Rep. Nick Rahall (D-WV), ranking member on the House Transportation Committee, and Rep. Corinne Brown (D-FL), ranking member on the Subcommittee on Railroads, sent a letter [PDF] requesting that the committee hold a full legislative hearing on the bill. Rahall yesterday called the proposal a “death knell for passenger rail.”
The letter says:
This legislation, which you state makes sweeping changes to the national passenger rail system, has not been shared with Democratic Members or staff; we have not been briefed on the proposal; and it is not yet available for public review. We believe there should be an opportunity to have a formal discussion on this legislation that would allow all interested and affected parties to participate before moving it through the Committee process.
The text of the draft bill has since been made available on the T&I committee website [PDF], as well as a section-by-section analysis [PDF], although there is no guarantee that the language in the draft is the language that will be in the final bill. The committee held a briefing yesterday for the public, but there was no chance for other lawmakers to comment, ask questions, or invite witnesses, as they would in a hearing.
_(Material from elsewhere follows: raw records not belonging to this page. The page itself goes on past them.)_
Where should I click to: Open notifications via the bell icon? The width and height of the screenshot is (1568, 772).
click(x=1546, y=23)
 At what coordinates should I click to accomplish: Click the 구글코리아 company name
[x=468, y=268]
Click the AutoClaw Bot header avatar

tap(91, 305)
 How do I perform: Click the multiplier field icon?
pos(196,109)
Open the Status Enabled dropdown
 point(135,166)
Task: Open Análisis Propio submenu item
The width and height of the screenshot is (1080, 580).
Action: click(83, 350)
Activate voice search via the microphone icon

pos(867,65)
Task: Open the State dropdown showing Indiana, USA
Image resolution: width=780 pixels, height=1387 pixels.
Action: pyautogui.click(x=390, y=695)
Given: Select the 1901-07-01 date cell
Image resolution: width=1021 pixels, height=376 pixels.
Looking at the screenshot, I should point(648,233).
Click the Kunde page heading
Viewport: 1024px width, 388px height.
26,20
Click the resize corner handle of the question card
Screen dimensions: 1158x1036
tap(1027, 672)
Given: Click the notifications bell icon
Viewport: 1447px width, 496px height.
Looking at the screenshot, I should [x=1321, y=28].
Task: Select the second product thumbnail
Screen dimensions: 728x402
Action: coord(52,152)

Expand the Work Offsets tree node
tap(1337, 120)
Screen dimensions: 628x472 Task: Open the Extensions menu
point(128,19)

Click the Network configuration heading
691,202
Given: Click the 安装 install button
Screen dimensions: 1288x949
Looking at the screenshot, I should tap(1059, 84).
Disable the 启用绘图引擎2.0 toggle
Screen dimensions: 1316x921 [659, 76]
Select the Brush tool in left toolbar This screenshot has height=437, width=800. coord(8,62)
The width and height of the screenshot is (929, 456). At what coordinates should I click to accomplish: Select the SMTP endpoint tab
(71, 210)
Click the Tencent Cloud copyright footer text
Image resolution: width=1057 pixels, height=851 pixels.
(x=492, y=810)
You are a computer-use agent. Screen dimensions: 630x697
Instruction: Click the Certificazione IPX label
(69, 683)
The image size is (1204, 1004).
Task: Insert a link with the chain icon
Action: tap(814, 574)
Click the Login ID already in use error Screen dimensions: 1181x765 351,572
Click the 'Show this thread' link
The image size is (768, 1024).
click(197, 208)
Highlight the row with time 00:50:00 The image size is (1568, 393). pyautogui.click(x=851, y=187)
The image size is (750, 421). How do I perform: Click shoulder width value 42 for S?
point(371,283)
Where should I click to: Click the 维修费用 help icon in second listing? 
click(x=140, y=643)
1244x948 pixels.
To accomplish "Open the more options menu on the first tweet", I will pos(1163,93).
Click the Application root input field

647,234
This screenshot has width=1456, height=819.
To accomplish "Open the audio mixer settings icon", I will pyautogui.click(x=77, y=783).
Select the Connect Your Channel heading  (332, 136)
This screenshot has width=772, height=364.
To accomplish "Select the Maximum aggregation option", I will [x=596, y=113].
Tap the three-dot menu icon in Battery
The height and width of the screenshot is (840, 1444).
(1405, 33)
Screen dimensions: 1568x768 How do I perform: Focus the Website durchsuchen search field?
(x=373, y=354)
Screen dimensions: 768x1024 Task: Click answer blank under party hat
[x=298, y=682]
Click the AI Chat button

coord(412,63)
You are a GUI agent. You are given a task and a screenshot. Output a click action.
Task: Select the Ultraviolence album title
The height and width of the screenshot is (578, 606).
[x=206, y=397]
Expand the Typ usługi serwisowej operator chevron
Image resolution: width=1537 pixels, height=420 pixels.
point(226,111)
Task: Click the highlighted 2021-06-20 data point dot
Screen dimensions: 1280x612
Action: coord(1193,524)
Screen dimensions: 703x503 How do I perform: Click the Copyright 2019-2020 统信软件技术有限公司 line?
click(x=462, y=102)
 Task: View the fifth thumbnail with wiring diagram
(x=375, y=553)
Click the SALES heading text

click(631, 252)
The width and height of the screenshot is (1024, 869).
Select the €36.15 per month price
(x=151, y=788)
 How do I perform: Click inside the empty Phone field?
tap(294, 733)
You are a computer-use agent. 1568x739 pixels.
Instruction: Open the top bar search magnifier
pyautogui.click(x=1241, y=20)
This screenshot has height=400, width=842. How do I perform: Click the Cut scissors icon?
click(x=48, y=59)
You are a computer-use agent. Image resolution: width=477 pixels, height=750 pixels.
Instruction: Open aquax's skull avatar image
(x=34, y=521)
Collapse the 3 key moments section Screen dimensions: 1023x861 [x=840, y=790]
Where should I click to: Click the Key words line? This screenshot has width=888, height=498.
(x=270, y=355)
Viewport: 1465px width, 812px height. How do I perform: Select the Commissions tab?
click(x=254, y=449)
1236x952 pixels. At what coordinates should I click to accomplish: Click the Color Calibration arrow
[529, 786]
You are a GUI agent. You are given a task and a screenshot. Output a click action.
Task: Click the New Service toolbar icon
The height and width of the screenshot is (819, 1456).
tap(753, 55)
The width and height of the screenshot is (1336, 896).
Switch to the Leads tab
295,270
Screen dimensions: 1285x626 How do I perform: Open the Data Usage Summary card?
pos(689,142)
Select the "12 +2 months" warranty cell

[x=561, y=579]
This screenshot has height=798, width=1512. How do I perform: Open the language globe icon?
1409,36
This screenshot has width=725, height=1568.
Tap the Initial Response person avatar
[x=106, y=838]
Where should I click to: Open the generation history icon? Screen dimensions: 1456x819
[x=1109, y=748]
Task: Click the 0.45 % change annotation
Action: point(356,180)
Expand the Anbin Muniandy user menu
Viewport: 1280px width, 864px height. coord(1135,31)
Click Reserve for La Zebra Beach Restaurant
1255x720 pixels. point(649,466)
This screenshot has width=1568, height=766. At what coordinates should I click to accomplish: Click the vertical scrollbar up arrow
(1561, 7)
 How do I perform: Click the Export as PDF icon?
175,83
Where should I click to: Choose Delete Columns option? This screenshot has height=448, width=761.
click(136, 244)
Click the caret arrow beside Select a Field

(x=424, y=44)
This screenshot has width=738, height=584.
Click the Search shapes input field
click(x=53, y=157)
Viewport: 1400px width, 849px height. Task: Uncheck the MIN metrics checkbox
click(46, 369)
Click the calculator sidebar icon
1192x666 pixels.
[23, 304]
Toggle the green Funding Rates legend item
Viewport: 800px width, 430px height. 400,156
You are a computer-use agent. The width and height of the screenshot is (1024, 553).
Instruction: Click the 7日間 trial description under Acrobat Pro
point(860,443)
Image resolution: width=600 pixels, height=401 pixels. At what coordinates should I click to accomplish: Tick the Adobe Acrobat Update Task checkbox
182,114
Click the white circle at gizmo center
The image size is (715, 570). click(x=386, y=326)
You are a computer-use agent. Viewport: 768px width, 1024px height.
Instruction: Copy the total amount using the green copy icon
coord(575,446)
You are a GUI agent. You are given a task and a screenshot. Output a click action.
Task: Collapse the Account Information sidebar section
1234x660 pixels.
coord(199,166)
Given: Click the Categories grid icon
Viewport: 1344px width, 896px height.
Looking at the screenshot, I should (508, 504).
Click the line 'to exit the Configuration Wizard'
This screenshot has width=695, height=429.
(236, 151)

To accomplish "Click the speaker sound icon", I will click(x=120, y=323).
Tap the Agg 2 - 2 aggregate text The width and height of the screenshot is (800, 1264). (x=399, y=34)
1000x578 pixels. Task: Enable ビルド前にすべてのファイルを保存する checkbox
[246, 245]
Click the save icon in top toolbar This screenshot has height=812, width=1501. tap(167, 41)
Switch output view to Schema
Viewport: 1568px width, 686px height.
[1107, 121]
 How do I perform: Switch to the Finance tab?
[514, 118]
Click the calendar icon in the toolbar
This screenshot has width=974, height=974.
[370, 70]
The next time the committee is scheduled to consider the legislation is next Wednesday – the day after the final bill is introduced – when the committee will vote on it.
Congressional insiders say members of the majority party usually share legislation with members of the minority, especially when it involves such dramatic changes to current law. Some say such a shutout is “unheard of.” The lack of consultation is especially notable since the Transportation Committee has historically been characterized by high levels of cooperation across the aisle.
Meanwhile, the first section of the GOP bill contains some language sure to raise a few eyebrows. It directs Amtrak to redeem all stock in the company and use eminent domain to acquire the stocks, if necessary. It’s fascinating that in order to privatize the corridor, the GOP plans to nationalize a private, for-profit corporation, forcibly seizing stock from private shareholders, if necessary. Proposals like that could alienate some conservative and libertarian allies who otherwise would like to see more private participation in rail.